One of the most important celebrations in Poland during the year is All Saints’ Day. As in many other countries in the world, there is a special day of the year to remember the ones that are not longer with us. In the case of Poland, millions of Poles will go back to their villages, towns or cities of origin to commemorate their loved ones.
Celebrating All Saints’ Day in Poland
The 1st of November is a bank holiday in Poland, which means that there will not be commercial activities (except from the sale of candles and flowers), and all the highways and roads will have heavy traffic during this day. Inside the big cities, like Warsaw or Krakow, it might be possible that the public transportation might change due to the amount of people that is visiting the cemeteries.
Visiting The Polish Cemeteries
The main tradition of All Saint’s Day in Poland is to visit the cemeteries where your beloved ones are resting. During the day it is really common that in the cemeteries there will be people starting to decorate the graves with flowers and candles. There are also religious masses at certain time of the day. This tradition of visiting cemeteries is also common in the Mexican tradition known as The Day of The Dead.
During the night the cemeteries will glow with thousands of candles, it is worth it to go to the Polish cemeteries just to see the beauty of those places. Certainly, it is an unique opportunity to think, and meditate.
The special candles that are used can burn for many hours and they are placed with the idea that the departed souls can find their way through the darkness.
During the night on the 1st of November, the cemeteries can be seen glowing from long distances, especially if you are in the middle of a freeway.
This might be interesting for you: Powązki Cemetery – The Most Famous Cemetery in Poland
How Poles celebrate All Saints’ Day
All Saints’ Day in Poland might be considered as a sad day by many foreigners, in comparison with the United States when they celebrate Halloween, or the Mexican celebration and parades that we have during this day.

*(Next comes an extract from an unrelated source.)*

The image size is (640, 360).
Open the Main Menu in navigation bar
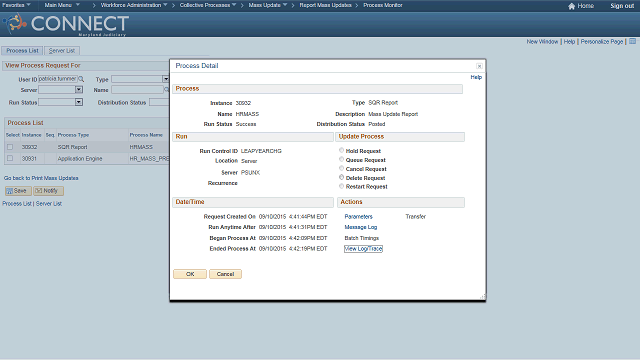pos(62,5)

But, the All Saints’ Day in Poland is a day when families are together, there is the possibility to spend time with the ones you love knowing that tomorrow you might not be in this world anymore. In my opinion, this day is one of the best traditions to live in Poland.

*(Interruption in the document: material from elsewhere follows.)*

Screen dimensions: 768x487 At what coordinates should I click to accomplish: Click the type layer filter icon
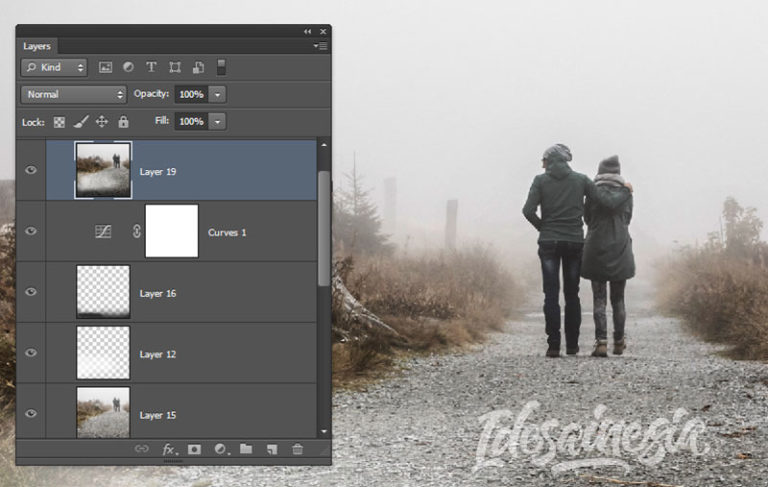point(151,67)
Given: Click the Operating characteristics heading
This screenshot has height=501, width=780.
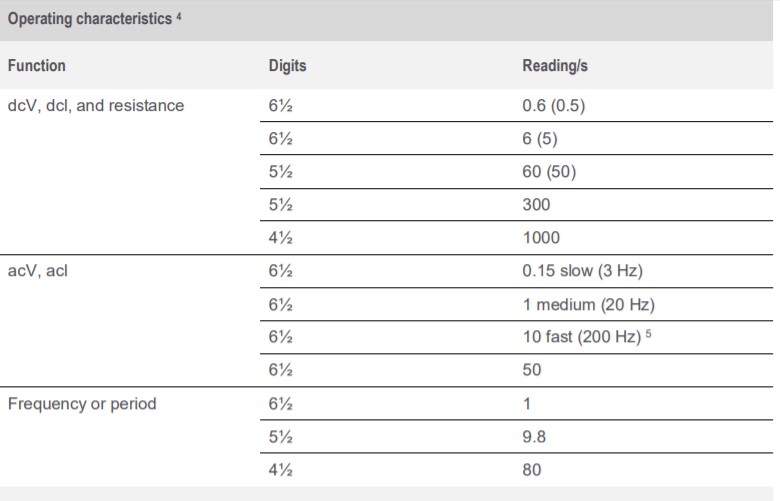Looking at the screenshot, I should (90, 19).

Polish people have the conviction that after the death, not everything dies inside us. And by turning on the candles the shadows of the dead will walk away from the cemeteries. It is also believed that churches are filled with souls on this day, but the living people are not allowed to watch the dead, and those souls who broke this rule would be punished in a really bad way.
One of the most famous superstition that Poles believes during this day is if there is bad weather on the 1st of November, it means that next year will be a year of death.
Video of a cemetery in Warsaw, Poland during the 1st of November:
Zaduszki is a word that can be translated as the day of the prayer for souls or the All Souls’ Day. Zaduszki is celebrated by many catholics around the world on the 2nd of November, but it is not a bank holiday in Poland. Zaduszki is the main holiday commemorating the dead for Slavic Catholics.
In Poland, it was believed that during the days of Zaduszki, the souls of deceased relatives and friends visited their old homes so they would warm themselves and they would take the special meals prepared for them.
The ritual of Zaduszki was quite impressive and really curious. Polish people cleaned and prepared their houses by covering the floor with sand. They also prepared a bench and it was placed right in the center of the house, in the bench people put water, a towel and a comb! But why? …They believe that the souls could wash themselves and comb their hair for one more time. In order to allow the souls enter into the house, people left the main door and the windows open for the whole night.
All Saints’ Day in Poland is a great tradition that you must experience at least once in your life. When you are walking across the cemeteries it is really emotive to see all those children and adults visiting the ones that left us in this world.